Latest Project: Time Travel?

Okay, it’s not really time travel. Or is it?

It’s more an excursion into resurrecting old technology, to wit, video tape cassettes. Ah, VHS, the technological marvel of the 1980s, then the standard we all lived by in the 1990s. An entire industry grew around this until it dissolved into relative obscurity in the new century, replaced by DVDs and later even Blu-Ray, both of which have now been displaced by digital streaming.

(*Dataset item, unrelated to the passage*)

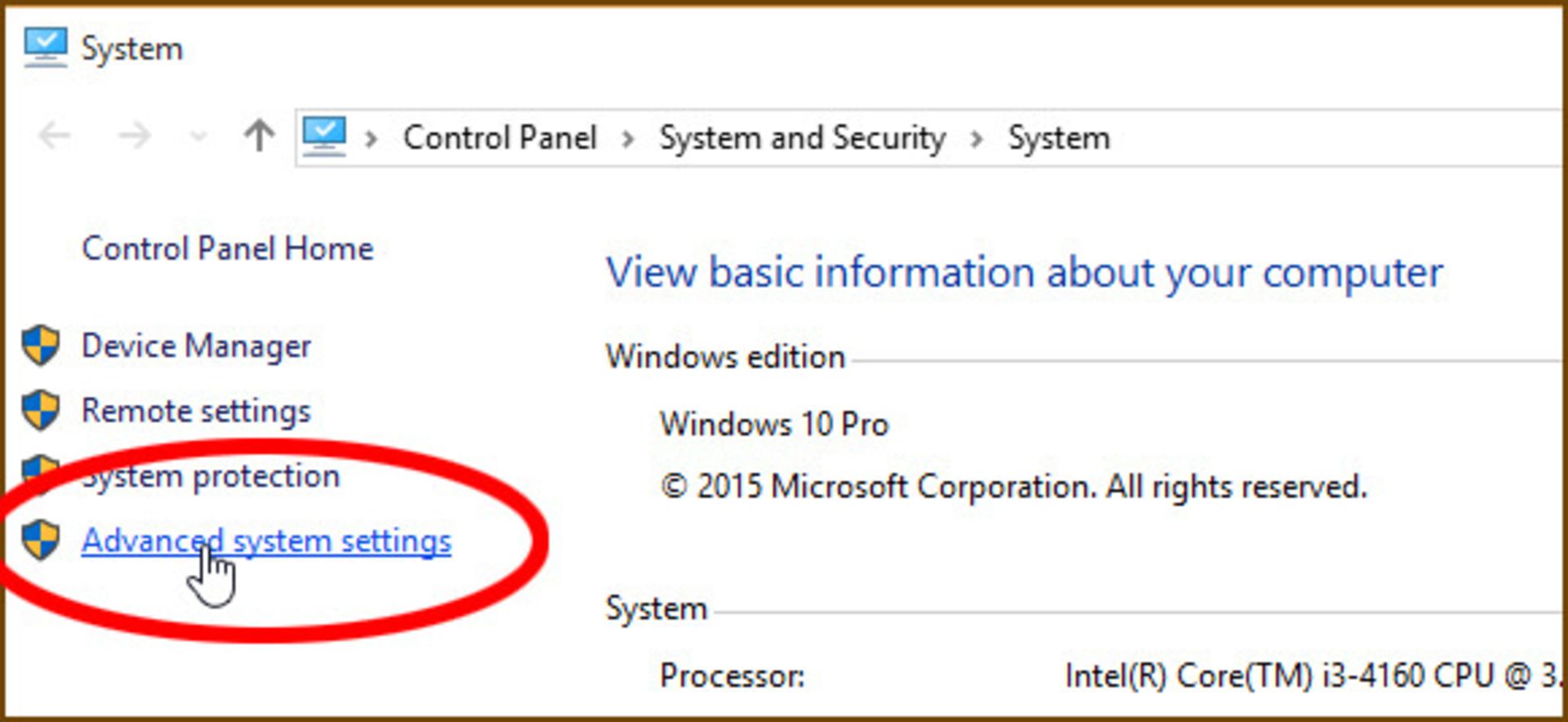Open the recent locations dropdown arrow
The height and width of the screenshot is (722, 1568).
[x=198, y=136]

My wife and I have a daughter, now in her late 30s. She was a dancer. Well, she still is. But growing up in the 1990s, having a committed dance student tended to generate a LOT of video tapes. Figure eleven to twelve years of dance recitals. Then, a substantial number of years included annual performances in The Nutcracker. Then there were rehearsals, especially dress rehearsals. Oh, let me digress. The performances were professionally videotaped, but these tended to include the entire stage. Videotaping the rehearsals allows doting parents to focus on their child. Anyway, we were talking about volume. The Nutcracker company she performed with almost always had two casts giving two students a yearly shot at some of the primary roles. That means TWO videotapes per nutcracker year.

These things have been languishing on a shelf for years and I have recently been convinced to start converting these aging relics to a rather more stable storage medium. I bought a dvd recorder years ago with this very thing in mind. Procrastination took over and alas this was never done. Fast forward to last week and we (my darling bride and me) jointly decided that we shouldn’t put this off any longer because who knows how the heck long VHS tapes will continue to be viable.

Now, there are services that perform these actions for you. They are not cheap. Given the sheer volume, I relented on some of our more precious memories to give the service a try … the total cost for ten tapes approached $150. We probably have at least 40-50 other tapes and the kicker is, many of them are only partially used. Some likely have only a few minutes or 10-20 minute segments. We were pretty awful about marking and using up entire tapes. So I decided I would do most of them myself. For that same $150, I bought a refurbished combo unit from eBay. Luckily it came with a 1 year warranty. I say luckily because I immediately had to send it back because it didn’t work. Now, it’s been returned and I am happily dubbing tapes to disk.

This kind of brings us back to equipment. VHS has been pretty dead for about 20 years. I have an ancient machine that still works, although I hadn’t fired it up for at least that long. I don’t trust it. This is why I bought the other unit. I feel the same about the dvd recorder. It’s at least that old. I also had an old dvd player that’s probably 15 years old. I figured I need that if I want to copy the dvds I make, but I don’t 100% trust it so I just bought a used dvd player as a spare. I’m keeping my eye out for used vhs as well. They simply don’t make low end ones anymore, and the ones they do make are expensive — apparently there are hobbyists the same way there are vinyl record hobbyists. And to make copies you need a TV that works with them. I’m doing this work in my office and I actually use a tv for my computer monitor but it’s a new TV … it only has HDMI inputs. Luckily, I had a spare very small portable tv to use as a monitor. The two dvd recorders have HDMI outputs in addition to the older standards, so I can review on the bigger screen if I need to. There is something one has to remember through all of this: VHS is not the sort of high definition we are all used to these days. What you end up with is lower definition recorded on higher definition medium. Still, it’s tolerable.

Now, why am I dubbing to disk and not directly to digital? Well, for one thing, it works better. I had bought a setup a while back to do that … but it did a poor job of copying the files from the vcr. I found it worked much better from a dvd source. Night and day. It’s also a better archive medium. No one knows how long they’ll last but I’m betting quite a while.

These performance recordings are the easy ones. The VHS camera we bought to film our little darling used VHS-C, which is a smaller version of tape that needs a converter to play in a standard player. The camera has been well stored and seems in good condition so I’m using it as the player to transfer the tapes. We at some point received a mini-dv camera as well. Those tapes always needed to be converted which until now always seemed like such a pain. Well, it still is, but they’re going to dvd as well. We don’t have quite as many tapes because that was supplanted by iPhone recordings. I think that’s going to be another project entirely.

Anyway, this is where I am now, scrounging those little shoved aside yellow/red/white cables stuck in the back of drawers and in unmarked boxes, boxes where I still might also find some misplaced VHS-C or mini dv tape. I still have the two ancient vcr/dvr recorders set up as a reserve, but the newer unit seems to be working well now, and it still has most of its year warranty left.

I reasoned that this is very near what a time traveler has to deal with, fiddling with old technology, in my case relearning skills lost through disuse. And there are surprises. We found a tape we made using a borrowed full-sized VHS camera. One of the oldest tapes we have … 38 years. We hadn’t watched that in nearly that long … it brought tears to my eyes seeing our sweet 1 year old daughter her teen-aged brothers and my lovely darling bride.